Students’ motivation to perform well has an important influence on their study results. Eggens: ‘The intrinsic motivation is not the only thing to play a role, there’s also how important the student thinks it is to perform well in comparison to other students.’ Eggens examined which elements predict study success. Among them were performance motivation, the degree to which students spend time on matters outside the degree programme, the tendency to postpone things and procrastination behaviour. Of these, only motivation predicts study success. Motivated students earn higher marks and incur less study delay. Maintaining a busy social life thus does not appear to negatively affect study performance. Eggens: ‘In fact, I think that students who do a lot alongside their studies are better able to cope with the pressure.’
One remarkable result from Eggens’s research is that emotionally stable students are usually less motivated than emotionally unstable students. ‘It's perfectly possible that emotionally unstable students have a greater fear of failure. They are uncertain and nervous about their performance and compensate by working hard and putting in more effort so that they do perform well. Their motivation to succeed is thus greater.’
Interventions should concentrate on motivation
Interventions to prevent delay or dropout among students should thus be directed at student motivation, states Eggens. Performance motivation influences study success, the tendency to postpone things and procrastination behaviour. Eggens also thinks that her results will interest students themselves. ‘It would be a good idea for them to become aware that elements other than “studying hard” play a role in study success, for example motivation and making sure that you finish everything in time. The social context of the learning process also influences how well they do.’

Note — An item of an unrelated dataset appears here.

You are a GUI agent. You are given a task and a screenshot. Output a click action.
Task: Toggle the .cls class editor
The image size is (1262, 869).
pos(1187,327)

Lilian Eggens (Sleen, 1978) studied Educational Sciences at the University of Groningen and conducted her PhD research at GION, the Groningen Institute for Educational Research. Her supervisors at the Faculty of Behavioural and Social Sciences were Prof. M.P.C. van der Werf and Prof. R.J. Bosker. The title of her thesis is 'The student X-Factor. Social and psychological determinants of students' attainment in higher education’. She currently works as a researcher at the Hanze University of Applied Sciences Groningen in the Department of Excellence in Higher Education and Society and as a lecturer in Practice-related Research at the Academy of Social Sciences.